Satu contoh lagi. Suhu cukup terik hari ini, sekitar 24C ketika saya cabut dari kantor ke rumah. Baju khusus bersepedaku kupakai. Seorang warga P-Sby belum lama ini bertanya, gimana baju yang dipakai seperti lepet itu bisa enak dan engga bikin keringatan. Disitu letak kuncinya. Karena ia menempel ke kulit kita, sang keringat langsung diuapkannya karena bahannya khusus (lycra). Akibatnya meski ngos-ngosan kepanasan, saya tetap tidak bersimbah-peluh alias asyik-asyik saja. Kalau Anda hanya bersepeda sekeliling taman memang tidak perlu bermodal baju sampai seharga 50 $. Kaus golkar yang gratis pun sudah oke :-). Prioritas lagi namanya.

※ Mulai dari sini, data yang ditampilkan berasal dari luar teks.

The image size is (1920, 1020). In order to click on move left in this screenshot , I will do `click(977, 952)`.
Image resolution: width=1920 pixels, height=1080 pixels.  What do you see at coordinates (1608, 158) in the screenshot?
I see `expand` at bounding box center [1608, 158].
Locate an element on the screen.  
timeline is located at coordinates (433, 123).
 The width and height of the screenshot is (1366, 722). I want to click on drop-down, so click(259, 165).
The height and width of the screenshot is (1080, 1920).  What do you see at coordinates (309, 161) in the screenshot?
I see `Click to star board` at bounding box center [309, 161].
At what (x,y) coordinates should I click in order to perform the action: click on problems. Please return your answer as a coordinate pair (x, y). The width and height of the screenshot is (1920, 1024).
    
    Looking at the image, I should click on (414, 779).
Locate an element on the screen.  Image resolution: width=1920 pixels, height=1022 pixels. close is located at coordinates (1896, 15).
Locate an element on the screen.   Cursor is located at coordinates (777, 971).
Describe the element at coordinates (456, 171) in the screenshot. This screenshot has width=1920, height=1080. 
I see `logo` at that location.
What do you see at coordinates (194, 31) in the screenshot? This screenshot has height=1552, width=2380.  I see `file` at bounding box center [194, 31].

Jalanan mulai menanjak menjelang jembatan 401. Kulirik kecepatan rata-rataku sejak mulai, 18 km/jam. Suatu icon berbentuk panah di sebelah angka kecepatan menunjuk ke bawah, artinya kecepatanku di bawah kecepatan rata-rata. Hesbat memang bike computer tsb, ga percuma kubeli kemahalan 7 $ karena kesusu :-). Speedometer menunjukkan 14 km/jam. Jalanan semakin mendaki dan angka itu semakin mengecil. Dengan was-was kucheck apakah kecepatan rata-rataku akan anjlok turun. Semenit berikutnya, pada saat 'updating time' ia menunjukkan 17.9. Pinter sekhalei, ia mengambil sampling sejak awal. Karena selama ini daku terus melaju alias persistent di dalam berkecepatan tinggi, penurunan di jembatan 401 itu tidak mengakibatkan ia merosot anjlok. Itulah juga hasil kehidupan kita, bila kita lebih sering oke dan tetap persistent di dalam berusaha. Set back atau kemunduran sesaat tidak akan mempengaruhi "kecepatan rata-rata" kita. Semoga keponakanku tetap bersemangat hingga ia dapat lulus di bulan Desember nanti. Semoga Anda-anda juga dapat berprioritas di dalam kehidupan dan oke "angka rata-ratamu". Sekian lamunan kali ini, sampai jumpa di tayangan LB berikutnya, bai bai lam lekom.